Geetings to everyone.
For some time already we are testing HDFS filesystem (without
Map/Reduce) for our cluster setup.
It is mostly OK. I've encountered FreeBSD support issue
that I did workaround by creating custom shell script "stat" command
that mimics Linux behaviour.
Now I've decided to look at reliability/HA options for name node.
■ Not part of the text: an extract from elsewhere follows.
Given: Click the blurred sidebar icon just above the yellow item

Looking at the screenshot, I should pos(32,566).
As far as I could see, secondary name node should be replaced either
with checkpoint or backup node. Unfortunately, documentation does not
shows any pros or cons of the options. So, anyway, I've decided to go
backup node way.
It was strange for me that default configuration is done with deprecated
secondary name node setup. Also all the scripts are good for secondary
name node and not "new way".
I did next things:
1) I've chosen one node to be my backup node
2) I did create conf/backup file that has my backup node hostname
3) I did replace last line of start-dfs.sh script (the line that were
starting secondary name node) with next line:
"$HADOOP_COMMON_HOME"/bin/hadoop-daemons.sh --config $HADOOP_CONF_DIR
--hosts backup --script "$bin"/hdfs start namenode -backup $nameStartOpt
4) I did add dfs.http.address property to my hdsf-site.xml file. Until I
did so, my backup node could not find my name node
5) I did create name directory on backup host
6) I stopped secondary name node
7) I did try to start my backup node.
Now I am getting java.io.FileNotFoundException:
messages on backup node and 2011-06-07 15:40:51,534 WARN
org.mortbay.log: /getimage: java.io.IOException: GetImage failed.
java.io.IOException: Inconsistent checkpoint fields.
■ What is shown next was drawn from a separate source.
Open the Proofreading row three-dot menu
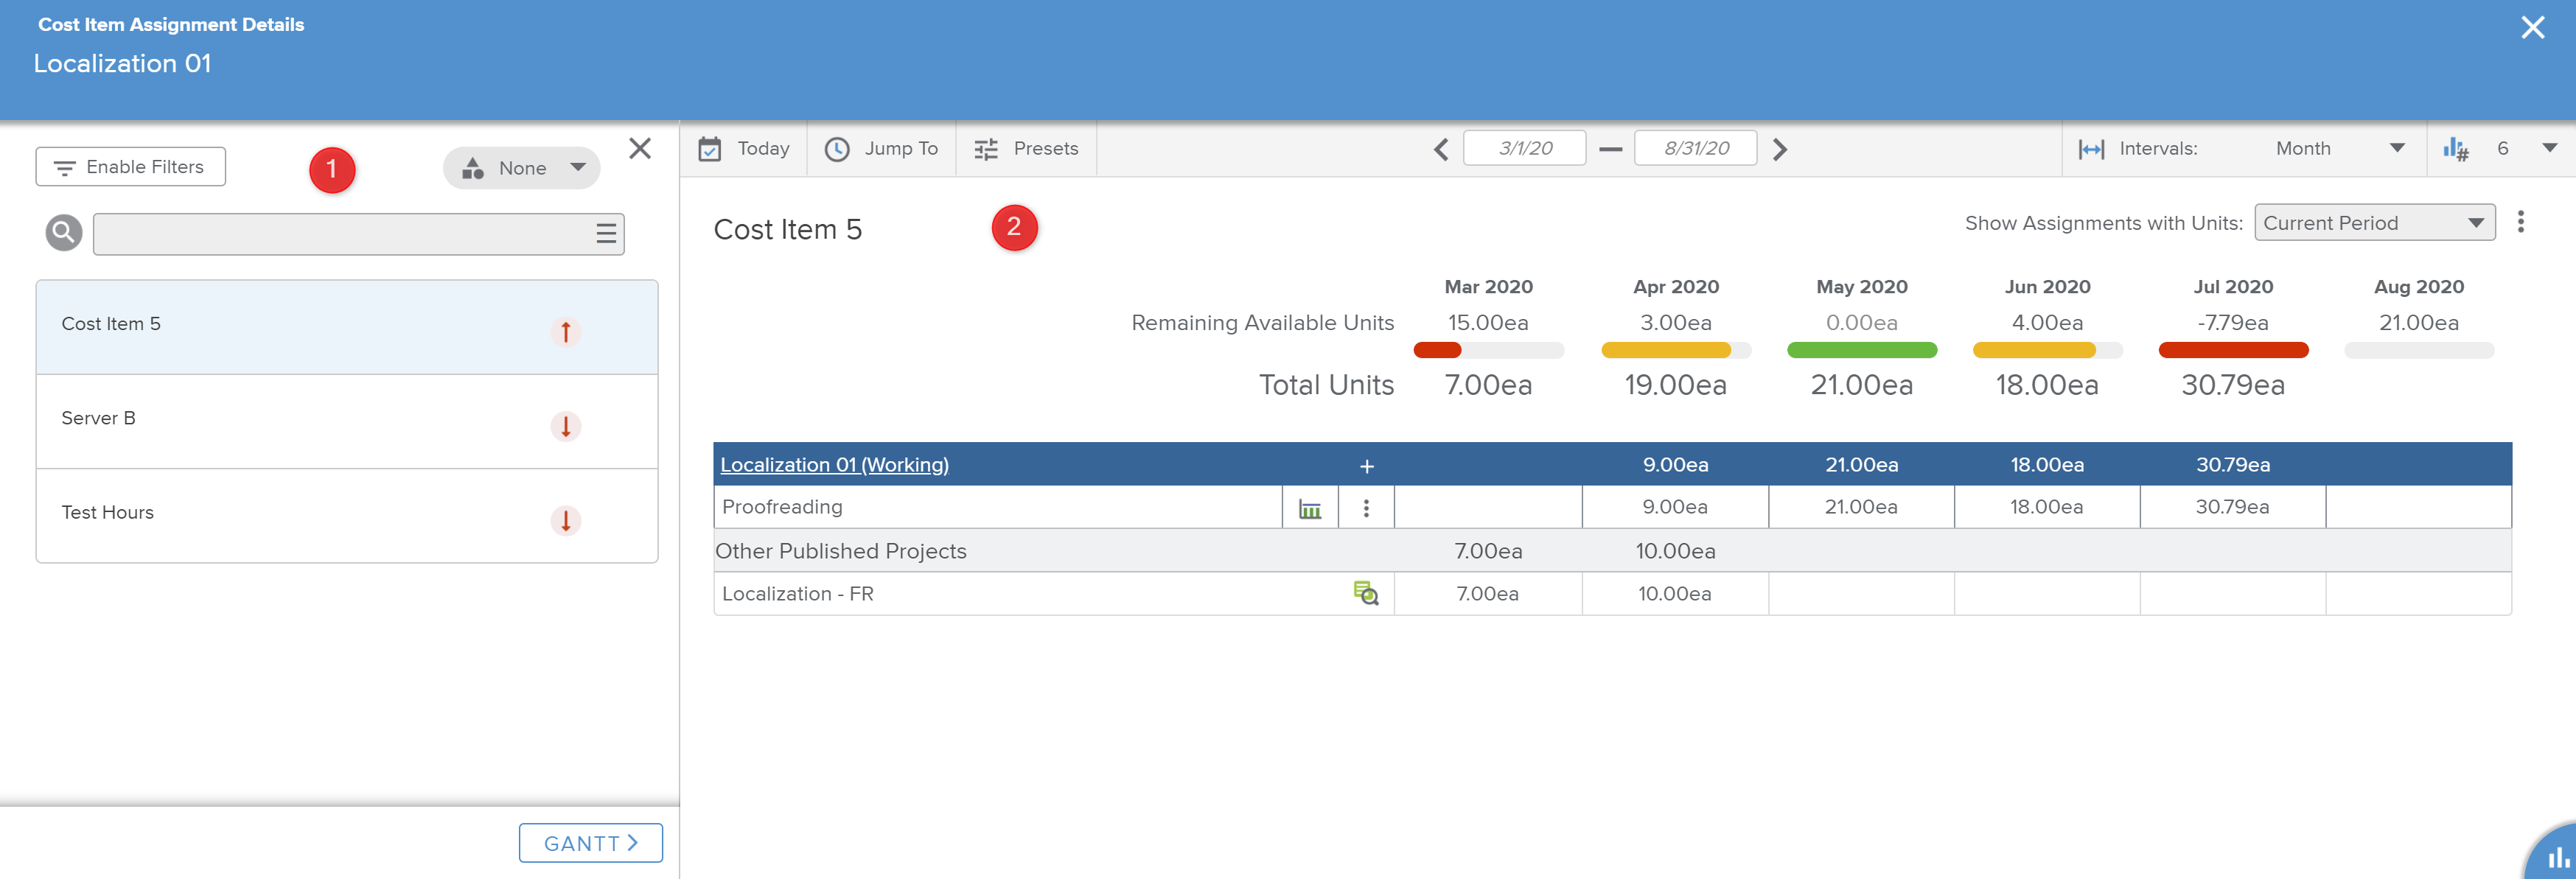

LV = -24 namespaceID = 1842738969 cTime = 0; checkpointTime = 1307458455405.
Expecting respectively: -24; 1842738969; 0; 1307458455406
on name node.
Is it ok, will they sync after some time?
BTW: Is it correct that
http://hadoop.apache.org/common/docs/current/index.html point to 0.20
and not 0.21 documentation?
Best regards, Vitalii Tymchyshyn